Christensen and her team wanted to look at the nails since, according to Alexandra Pope at Canadian Geographic, the nails retain the nutrients and metals in a person's body, creating a chart of an individual's health over the period of several months. Using a synchrotron micro-x-ray, the team mapped the metal content on the underside of Hartnell’s nails.
“We were expecting to see elevations in the lead content [of the nail] over time, but it was a flatline, right through the early voyage on the sea and the Beechey Island timeframe,” Christensen tells Pope. Hartnell’s lead levels only began to spike in the last couple weeks of his life, when he was in the final stages of tuberculosis. Christensen says the lead was probably released from his tissues as his starving body began to break down bone, fat and tissue. “He contaminated himself, essentially.”
The researchers also focused on the zinc and copper content in Hartnell’s nail. Both of those metals are highly linked with nutrition and indicate access to fresh meat. For instance, in mid-July 1845, the crew is known to have eaten oxen found in Greenland, which corresponds with a zinc spike in the nails. But over time, his zinc levels slowly diminished to the point where, Pope explains, he could no longer absorb vitamin A which supports the immune system. The tuberculosis already present in his body would have flared up, leading to his demise.

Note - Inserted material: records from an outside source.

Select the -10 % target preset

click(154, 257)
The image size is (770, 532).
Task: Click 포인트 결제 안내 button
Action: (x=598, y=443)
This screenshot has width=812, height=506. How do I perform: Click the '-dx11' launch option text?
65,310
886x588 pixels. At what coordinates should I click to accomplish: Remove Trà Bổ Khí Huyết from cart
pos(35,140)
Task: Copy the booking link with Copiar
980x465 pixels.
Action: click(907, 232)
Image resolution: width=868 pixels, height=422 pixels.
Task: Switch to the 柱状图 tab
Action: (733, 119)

A press release explains that malnutrition and zinc deficiency lead to similar unusual behavior as lead poisoning, which would explain some of the strange encounters Inuit people described after encountering some members of the starving crews.

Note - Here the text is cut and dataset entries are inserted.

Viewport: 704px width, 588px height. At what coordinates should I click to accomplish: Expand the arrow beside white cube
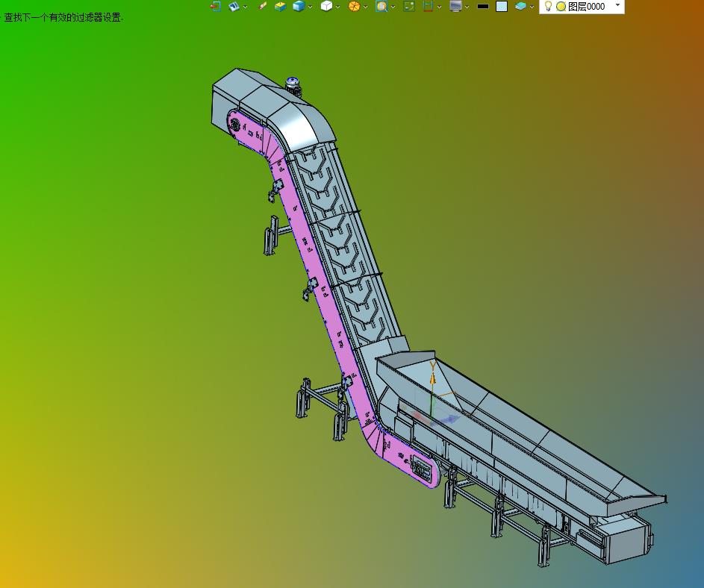[337, 7]
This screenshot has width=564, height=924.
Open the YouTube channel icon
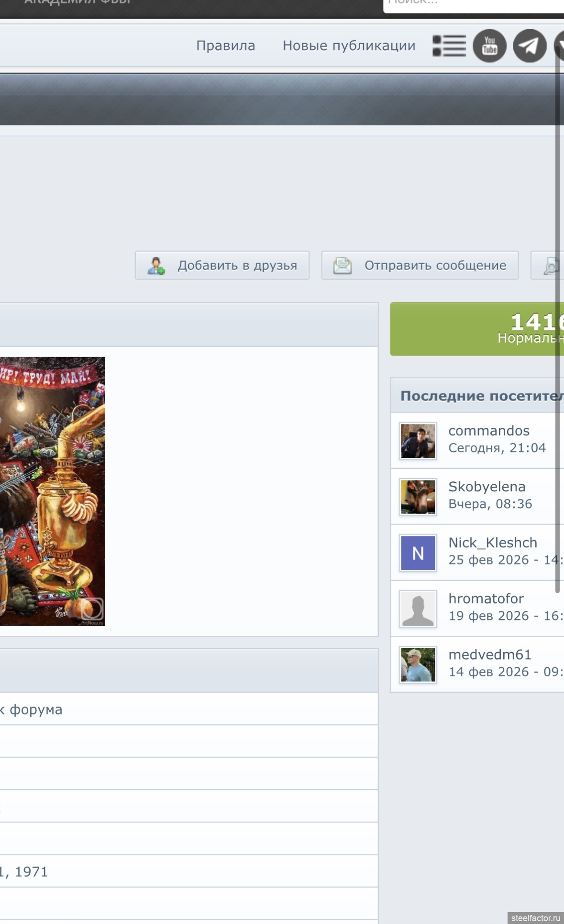pos(489,46)
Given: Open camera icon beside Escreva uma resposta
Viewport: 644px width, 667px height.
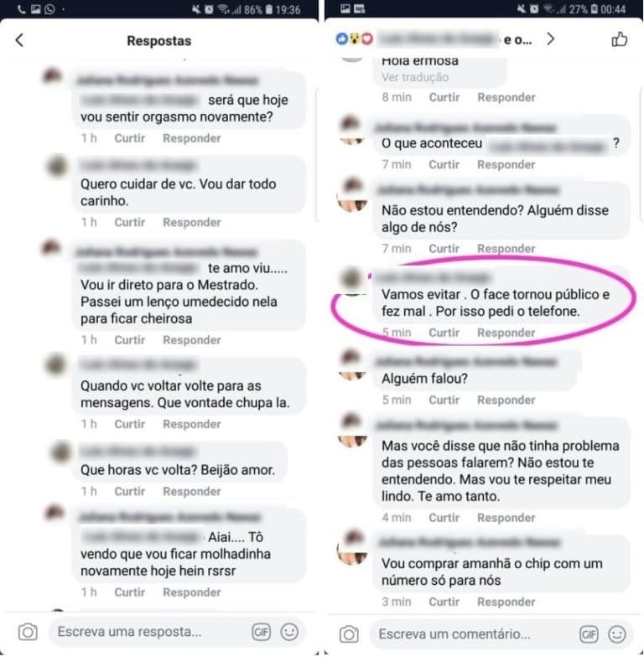Looking at the screenshot, I should pos(28,632).
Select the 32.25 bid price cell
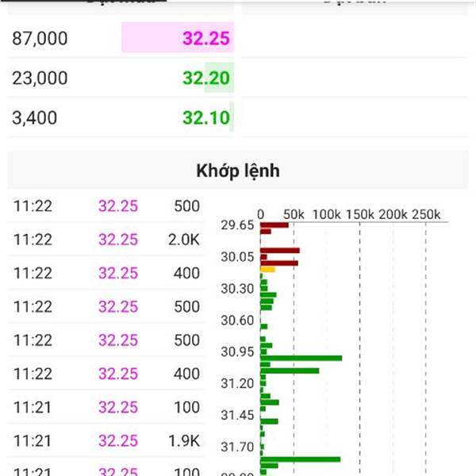Image resolution: width=476 pixels, height=476 pixels. (178, 37)
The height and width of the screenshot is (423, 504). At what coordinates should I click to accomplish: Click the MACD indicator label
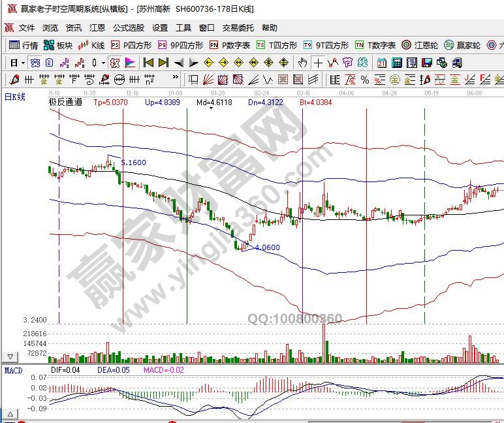pyautogui.click(x=13, y=370)
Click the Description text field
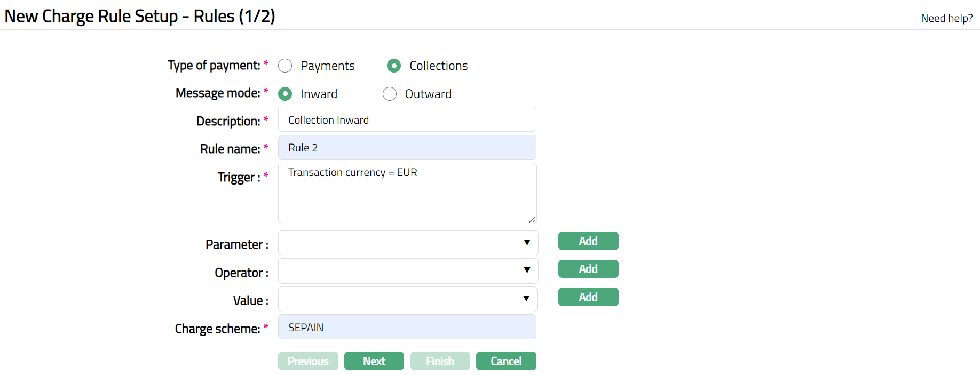Screen dimensions: 980x375 (407, 119)
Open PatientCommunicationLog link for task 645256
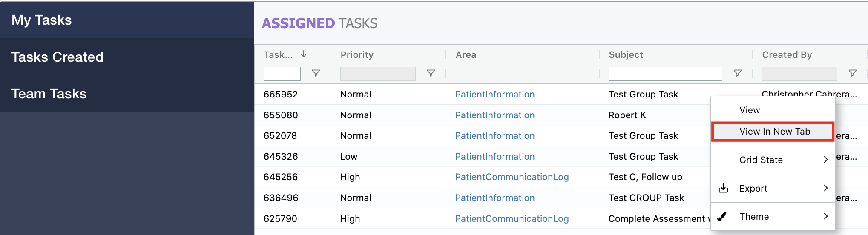The width and height of the screenshot is (868, 235). [512, 177]
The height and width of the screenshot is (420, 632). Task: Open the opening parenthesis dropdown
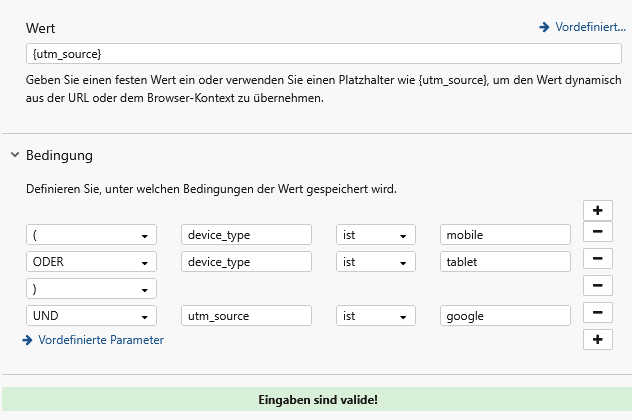91,235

“That zinc deficiency would explain that he had a very low immune function,” Laurie Chan, from the University of Ottawa who also worked on the research tells Bob Weber at The Canadian Press. “In the tough environment, he probably contracted infections and died from (tuberculosis).”
The research may also partially explain why, despite having ships full of food, that the crew suffered from malnutriton. “We see a clear decline of meat consumption,” Chan tells Weber. “If all the canned food (had lasted) he should not have that problem. It’s probably because some of the canned food was spoiled.”
In their paper, which appears in The Journal of Archaeological Science: Reports the researchers conclude, “Given Hartnell's nail zinc concentration pattern, it is probable that the tinned food was not appreciably zinc-rich and/or fresh arctic meat was not available to supplement the crew's diet. While these speculations are based on only a single crewman, Hartnell's nail suggests other men on the Franklin Expedition may have shared a similar fate.”
“This is kind of like a Canadian myth,” Chan tells Weber. “I get excited at the opportunity to work on it and talk about it.” The researchers say if possible they’d like to use the same technique on other members of the Franklin crew to broaden and confirm their findings.